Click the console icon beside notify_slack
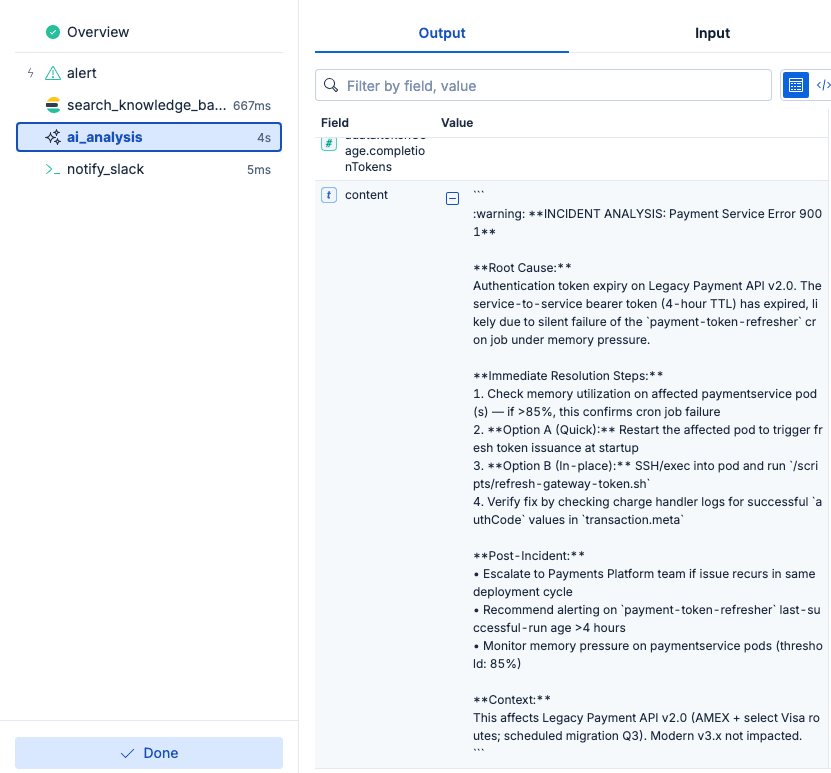The width and height of the screenshot is (831, 773). 53,169
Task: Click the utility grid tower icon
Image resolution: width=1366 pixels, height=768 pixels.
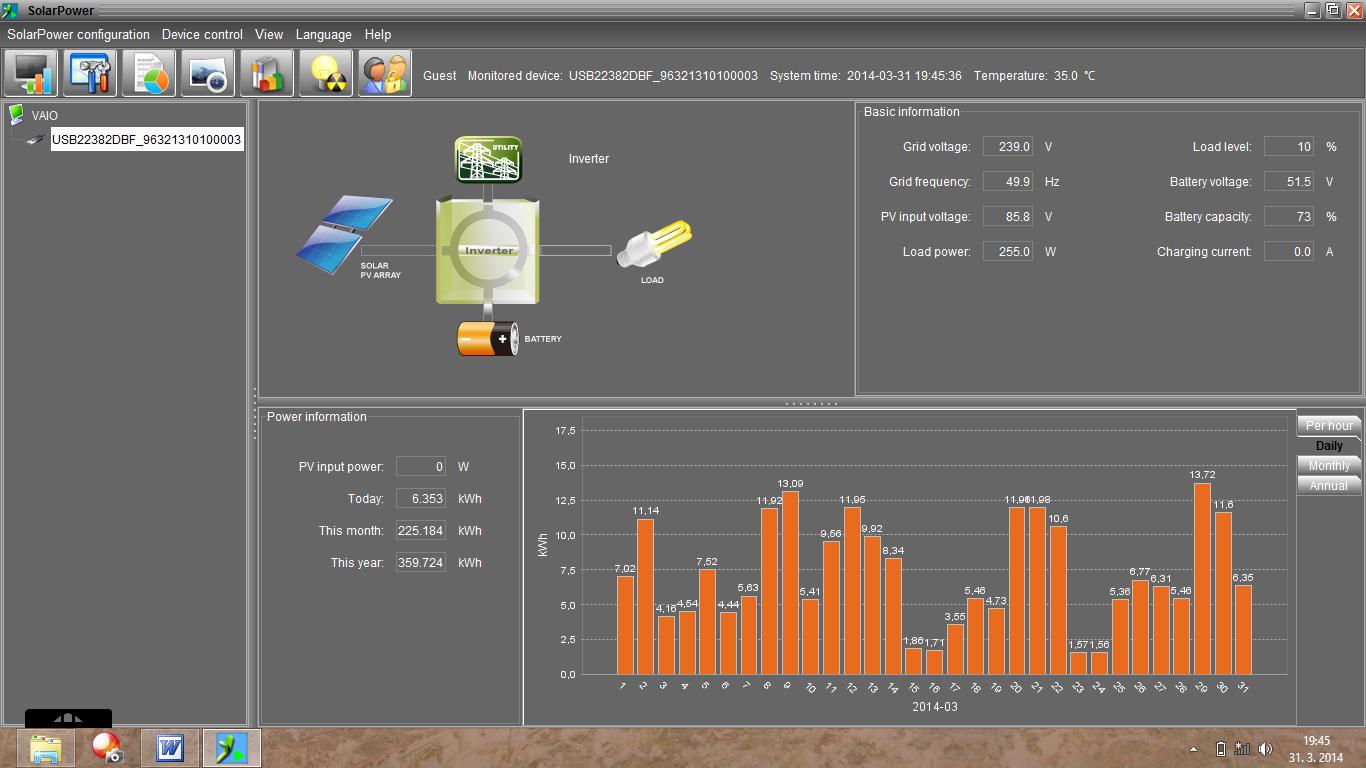Action: pos(488,160)
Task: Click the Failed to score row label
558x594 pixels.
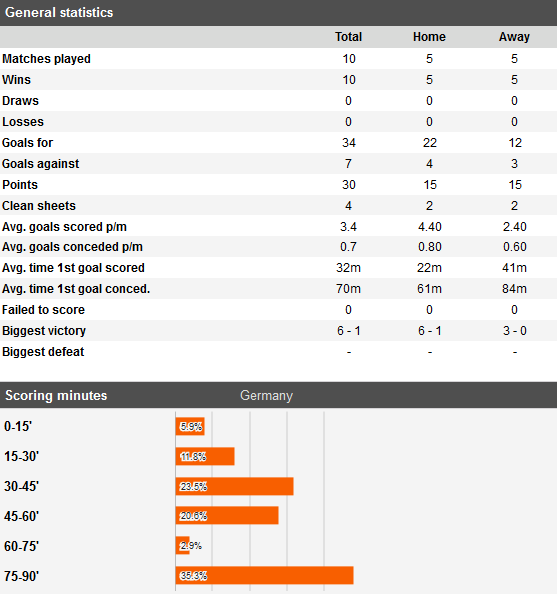Action: 43,310
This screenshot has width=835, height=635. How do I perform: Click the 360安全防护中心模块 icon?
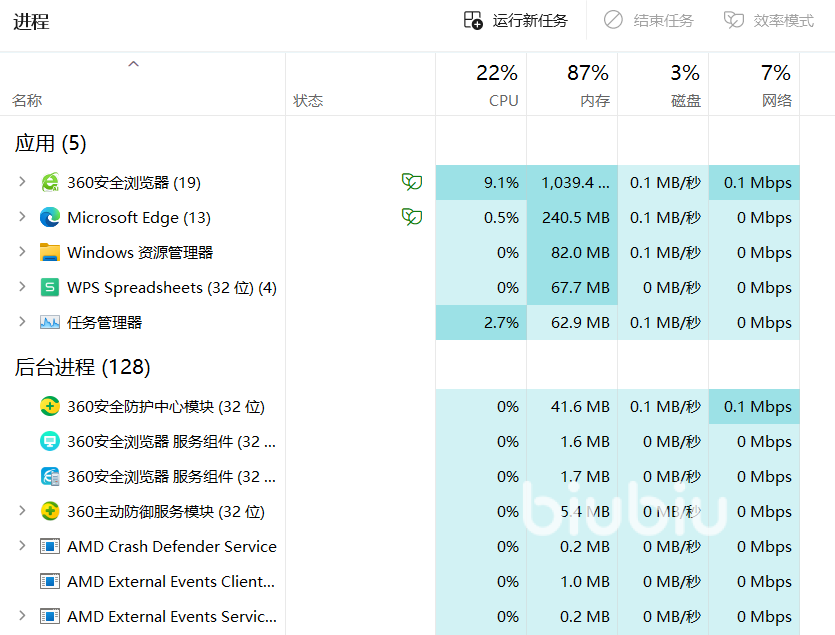pos(50,406)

○ ○ ○ ○ ○ ○ ○

→ **What is needed**
Only an exact copy belongs in the answer: the lines from the one containing "Task: Click the utility grid tower icon" through the end of the records, both ends included, minus the pictures.

→ **Your response**
Task: Click the utility grid tower icon
Image resolution: width=1366 pixels, height=768 pixels.
Action: pos(488,160)
Task: Click the Failed to score row label
558x594 pixels.
Action: 43,310
This screenshot has width=835, height=635. How do I perform: Click the 360安全防护中心模块 icon?
pos(50,406)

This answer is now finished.